Fernando Santos (left) and Cristiano Ronaldo return to Lisbon with the European Championship trophy.

Learn to “suffer”

With this belief and determined will, Portugal headed for European success.

After reaching the knockout stages by eliminating all matches in the group stage, Santos ’side got two extra wins – against Croatia in the round of 16 and France in the final – and came from behind to draw with Poland. in the quarters before advancing penalized.

To say that Portugal had to fight and spoil the title would be an understatement; no nation has ever been crowned European champion by winning just one match in regulation time.

“I think in order to win you need to be able to suffer and our team was very good at that,” says Arsenal’s Soares, who, like his defensive partner Fonte, played throughout the knockout phase.

“Football is from those moments. If you’re not willing to suffer you can’t win a football game. This tournament, we’ve had some tough times, but overall what comes out is a lot bigger.

“The games were getting more and more exciting. We were looking forward to the games and that I think made a big difference.

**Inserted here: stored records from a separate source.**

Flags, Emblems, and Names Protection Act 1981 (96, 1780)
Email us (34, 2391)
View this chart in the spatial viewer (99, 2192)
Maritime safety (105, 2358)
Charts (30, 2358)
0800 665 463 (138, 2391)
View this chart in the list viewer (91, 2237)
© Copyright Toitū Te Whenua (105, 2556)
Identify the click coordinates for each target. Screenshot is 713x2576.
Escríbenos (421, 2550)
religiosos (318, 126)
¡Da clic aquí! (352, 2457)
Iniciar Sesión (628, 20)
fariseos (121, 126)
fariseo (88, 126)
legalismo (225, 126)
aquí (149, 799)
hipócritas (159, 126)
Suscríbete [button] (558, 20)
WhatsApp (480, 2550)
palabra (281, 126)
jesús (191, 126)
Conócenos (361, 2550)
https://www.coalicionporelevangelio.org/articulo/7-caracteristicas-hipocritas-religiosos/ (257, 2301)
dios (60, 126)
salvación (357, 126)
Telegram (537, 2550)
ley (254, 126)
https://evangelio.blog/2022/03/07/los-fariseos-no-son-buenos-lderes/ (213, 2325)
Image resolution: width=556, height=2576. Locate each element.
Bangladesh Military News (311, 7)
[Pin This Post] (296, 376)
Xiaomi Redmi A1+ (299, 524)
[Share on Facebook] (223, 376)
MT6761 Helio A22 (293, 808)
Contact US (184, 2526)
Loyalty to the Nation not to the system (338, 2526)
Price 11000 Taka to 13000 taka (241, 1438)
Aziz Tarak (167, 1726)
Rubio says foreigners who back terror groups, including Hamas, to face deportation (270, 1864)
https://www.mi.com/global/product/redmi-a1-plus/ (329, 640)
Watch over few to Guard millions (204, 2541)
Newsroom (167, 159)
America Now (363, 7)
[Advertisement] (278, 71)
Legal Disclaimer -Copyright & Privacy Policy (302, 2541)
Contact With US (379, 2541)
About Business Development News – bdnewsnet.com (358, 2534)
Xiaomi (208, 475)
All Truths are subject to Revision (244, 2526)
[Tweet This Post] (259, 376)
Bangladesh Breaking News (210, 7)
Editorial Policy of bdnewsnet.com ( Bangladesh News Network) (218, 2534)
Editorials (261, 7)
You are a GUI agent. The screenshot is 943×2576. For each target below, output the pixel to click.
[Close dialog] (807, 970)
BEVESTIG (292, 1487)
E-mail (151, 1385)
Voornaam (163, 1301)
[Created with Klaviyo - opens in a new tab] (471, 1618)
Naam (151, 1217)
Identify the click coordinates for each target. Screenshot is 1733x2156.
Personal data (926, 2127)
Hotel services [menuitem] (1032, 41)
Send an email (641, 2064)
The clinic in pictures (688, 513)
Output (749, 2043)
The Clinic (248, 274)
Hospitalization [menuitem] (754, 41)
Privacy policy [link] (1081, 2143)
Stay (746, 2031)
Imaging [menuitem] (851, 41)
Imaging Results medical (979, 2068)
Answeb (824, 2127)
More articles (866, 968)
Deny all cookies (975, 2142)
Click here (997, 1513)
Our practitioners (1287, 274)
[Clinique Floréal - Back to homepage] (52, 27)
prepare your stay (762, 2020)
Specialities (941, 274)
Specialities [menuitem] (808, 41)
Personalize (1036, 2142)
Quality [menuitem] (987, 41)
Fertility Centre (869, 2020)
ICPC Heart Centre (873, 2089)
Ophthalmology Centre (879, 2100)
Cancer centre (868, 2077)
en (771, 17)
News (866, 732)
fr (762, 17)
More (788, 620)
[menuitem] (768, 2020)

The way the team was together, not just the starting 11, was everyone. He felt that huge push of everyone “.

Pepe (left), Jose Fonte and Cristiano Ronaldo (right) celebrate the victory over Poland in the quarterfinals of Euro 2016.

Looking ahead

Portugal’s title defense has been postponed until next year amid the coronavirus outbreak. After claiming the inaugural League of Nations title over the Netherlands last year, winning becomes a habit for Santos ’team.

Ronaldo will turn 36 when next year’s tournament returns; it would be a fifth European championship record there was. Fonte, who plays for French club Lille, turns 37 in December, while his central partner Pepe has also been in the late 1930s and yet to hang up his boots.

While several players are entering the twilight of their careers, the emergence of young talent, such as 20-year-old Atletico Madrid striker Joao Felix, ensures that the squad maintains a combination of youth and experience.

“Football is going really fast,” Soares says. “Of course, no one can eliminate what we did … but football is made of moments and happens very quickly.

“I don’t think we should have put more pressure because we won the euros, but obviously people look at us with a different respect.

“I think we own that and we need to show it again.”